30 years ago psychiatrists, psychologists and other professional people who had dealings with what would now be called trans-identifying people knew that this was primarily a male issue. A tiny number of little boys had gender confusion which generally became apparent before puberty. The number of girls who were experiencing extreme distress because they were female and didn't want to be was minuscule - no more than half the number of boys.
In both groups clinicians found that the vast majority of both boys and girls outgrew their distress once they were through puberty. Therapy before then was largely aimed at getting the parents and siblings to accept the child's gender nonconforming behaviour as perfectly normal and acceptable and working with identifying and helping with any other issues causing the child's distress, e.g. sexual abuse, depression and anxiety following a traumatic family split or bereavement or bullying at school, an early realisation that they might be same-sex attracted.
The vanishingly small number of girls and barely larger number of boys who still felt they 'should' have been the opposite sex were moved on to adult gender services and some of them ended up with hormone and/or surgical treatment to make them look more the way they thought they always should have looked. As I understand it, however, an absolutely crucial part of their therapy was extensive discussions about the limitations of this treatment. They had to be very clear that they understood they would still be female or male and always would be, no matter what was being done to their bodies.
Something changed about a quarter of a century ago. Medical arrogance seems to have had a lot to do with it, unfortunately, just as it did with lobotomies. Children started being given puberty blockers and moving onto hormone therapy instead of going through normal puberty. Males, mostly middle-aged or older, were finding it easier to get surgical and hormone treatment, even though there wasn't solid research evidence that it would improve their quality of life.
Also, the numbers of girls identifying as trans, mostly around the age when puberty was getting under way, started to rocket. Even though it is well known that teenage girls are very susceptible to social contagion (see Dancing Mania in the Middle Ages for an early example) nobody seems to have wondered why this was happening and just started dishing out testosterone and double mastectomies. Obvious possible explanations, such as the influence of social media and the effect of easy access to internet porn on the behaviour of boys and men towards women and girls, were ignored.
And here we are now.

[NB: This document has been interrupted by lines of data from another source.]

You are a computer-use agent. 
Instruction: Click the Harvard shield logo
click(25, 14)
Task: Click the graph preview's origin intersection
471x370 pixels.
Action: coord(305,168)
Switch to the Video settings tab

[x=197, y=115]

Middle-aged males who built their careers as men, with the support of wives, who fathered children, suddenly identify as female and expect to be able to win places on female sports teams, prizes for female business leaders, female-only MP selection committees, and so on. Some of them have the effrontery to try to get their children to refer to them as 'mother'.
But where are the middle-aged women coming out as transmen? Why are their numbers so tiny even now that there would be no stigma? There's a puzzle. Surely the answer can't be that the transwomen coming out in later years are actually acting out a fetish, a thing which is vanishingly rare in females?